Document doc = new Document(MyDir + "CTA Chen-Chap 12--2020-0331 v.docx");
int i = 1;
ArrayList nodes = new ArrayList();

for (Paragraph  paragraph : (Iterable<Paragraph>) doc.getChildNodes(NodeType.PARAGRAPH, true))
{
    if(paragraph.toString(SaveFormat.TEXT).trim().startsWith("Fig"))
    {
        Node previousPara = paragraph.getPreviousSibling();
        nodes.add(paragraph);
        while (previousPara != null
                && previousPara.getNodeType() == NodeType.PARAGRAPH
                && (((Paragraph) previousPara).getChildNodes(NodeType.SHAPE, true).getCount() > 0 || ((Paragraph) previousPara).toString(SaveFormat.TEXT).trim().length() == 0) )
        {

            if(previousPara != null)
                nodes.add(previousPara);
            previousPara = previousPara.getPreviousSibling();
        }

        if(nodes.size() > 0)
        {
            //Reverse the node collection.
            Collections.reverse(nodes);

            //Extract the consecutive shapes and export them into new document
            Document dstDoc = new Document();
            for (Paragraph para : (Iterable<Paragraph>)nodes)
            {
                NodeImporter importer = new NodeImporter(doc, dstDoc, ImportFormatMode.KEEP_SOURCE_FORMATTING);
                Node newNode = importer.importNode(para, true);
                dstDoc.getFirstSection().getPageSetup().setOrientation(para.getParentSection().getPageSetup().getOrientation());
                dstDoc.getFirstSection().getBody().appendChild(newNode);
            }

            dstDoc.getRange().replace(ControlChar.PAGE_BREAK, "", new FindReplaceOptions());
            //Remove the first empty paragraph
            if(dstDoc.getFirstSection().getBody().getFirstParagraph().toString(SaveFormat.TEXT).trim().length() == 0)
                dstDoc.getFirstSection().getBody().getFirstParagraph().remove();

            if(dstDoc.getLastSection().getBody().getLastParagraph().toString(SaveFormat.TEXT).trim().length() > 0)
                dstDoc.getLastSection().getBody().getLastParagraph().remove();

            dstDoc.save(MyDir + "output"+i+".pdf");
            i++;
            nodes.clear();
        }
    }
}

@tahir.manzoor
I can extract images but all the images which extracted was wrong.it was extracted empty pdf file i have attached the wrong output below please go through it .Kindly provide the solution and refer the expected output above mentioned.

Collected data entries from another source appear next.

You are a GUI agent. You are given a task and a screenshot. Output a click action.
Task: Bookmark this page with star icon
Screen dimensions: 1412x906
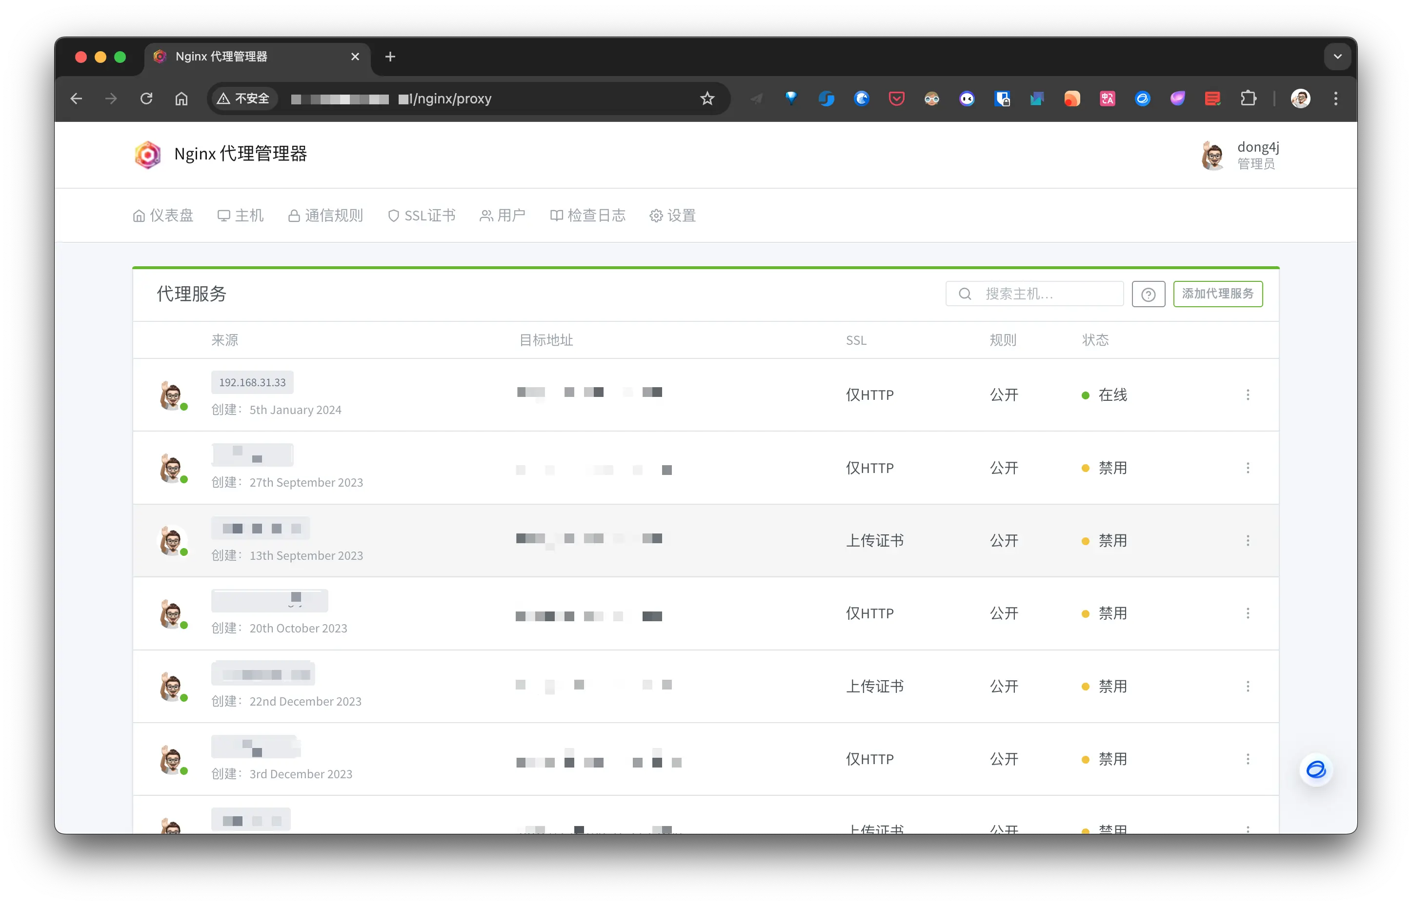pyautogui.click(x=707, y=99)
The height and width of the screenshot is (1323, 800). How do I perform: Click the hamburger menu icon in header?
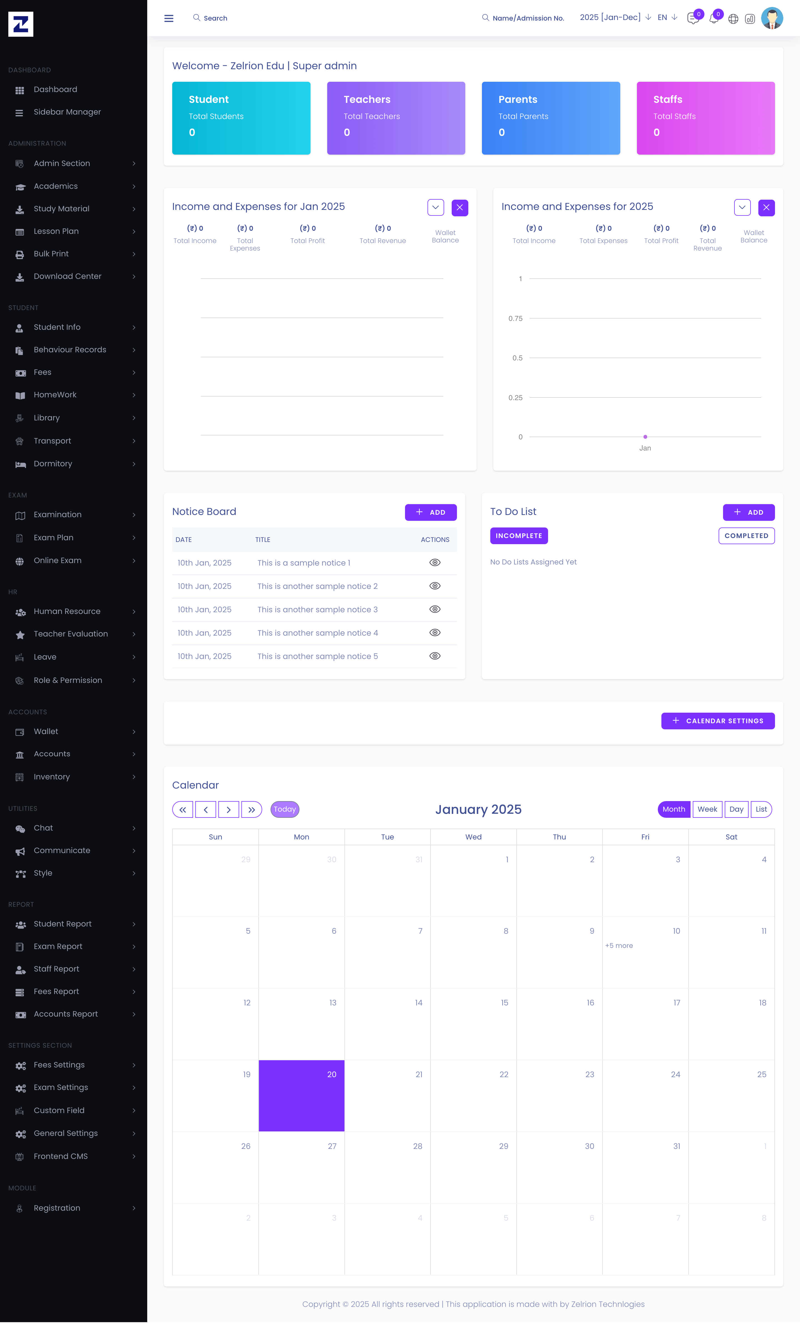coord(168,18)
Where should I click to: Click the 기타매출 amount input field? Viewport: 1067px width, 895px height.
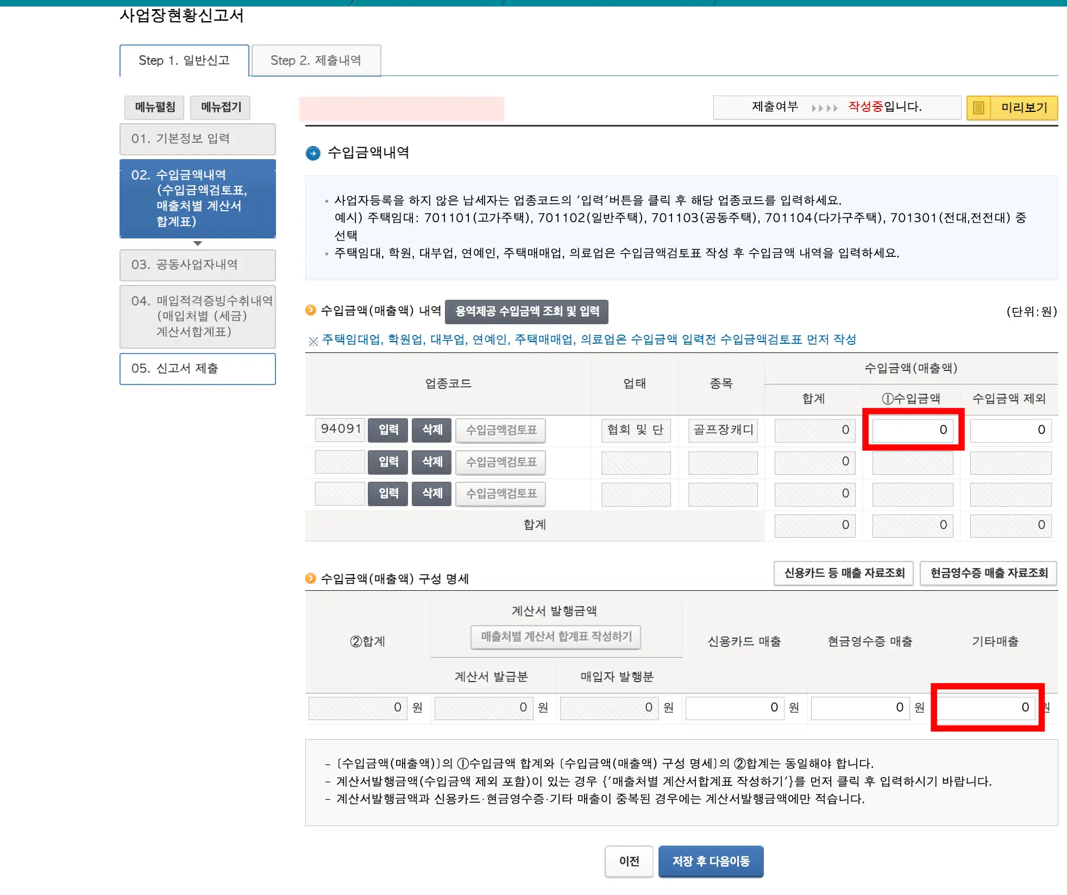[985, 708]
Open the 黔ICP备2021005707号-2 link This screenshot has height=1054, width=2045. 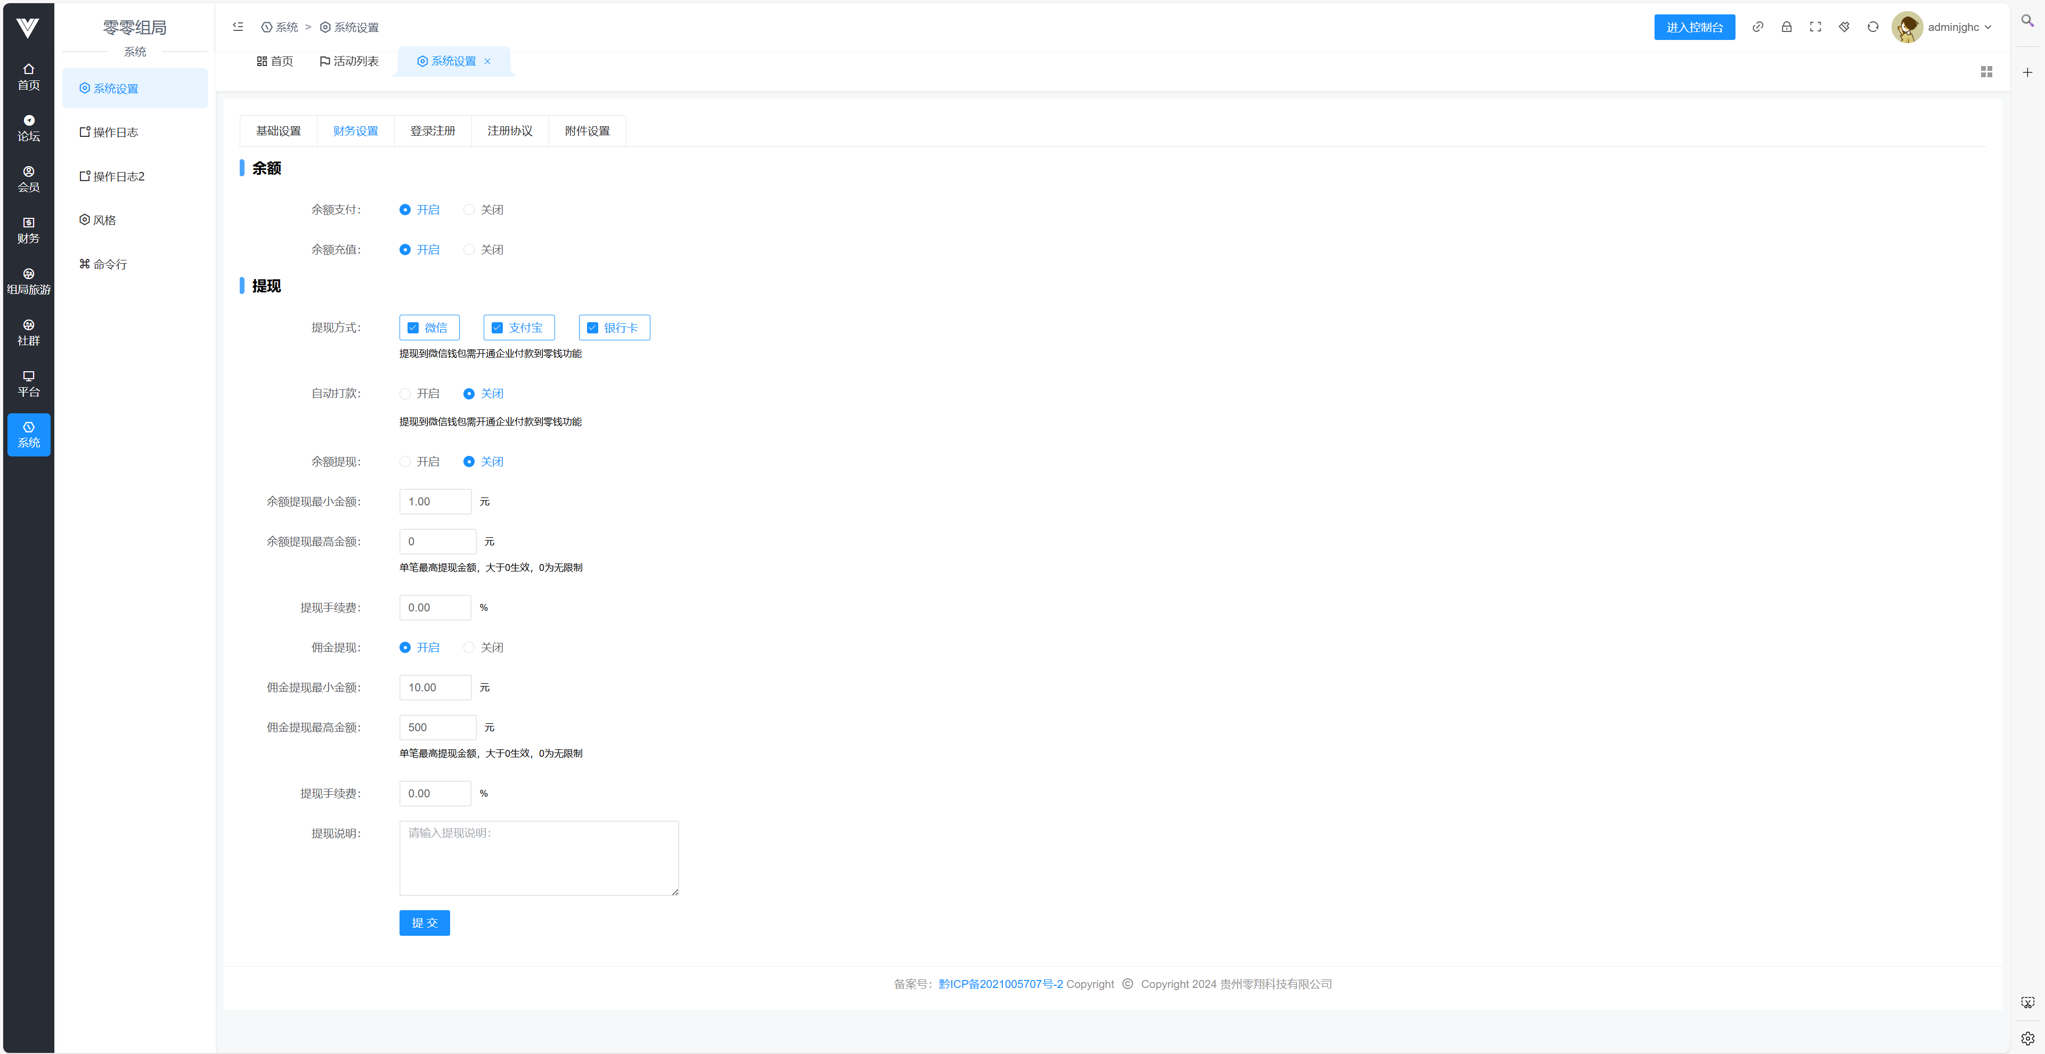(x=1000, y=984)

Wrong output::out.zip (2.6 MB)

Input file::CTA Chen-Chap 12–2020-0331 v.zip (5.1 MB)

kindly test the input file and provide the solution .

@jan.kathir

Please note that the code example shared in this forum thread will not work for all your cases. First you need to list down all your use cases and then write the code accordingly. You need to use the same approach shared earlier with you e.g. bookmark the content and extract them. You need to change the condition in while loop only.

For this new case, please use following code snippet to get the desired output.

doc.updatePageLayout();
if(dstDoc.getChildNodes(NodeType.SHAPE, true).getCount() > 0)
    dstDoc.save(MyDir + "output"+i+".pdf");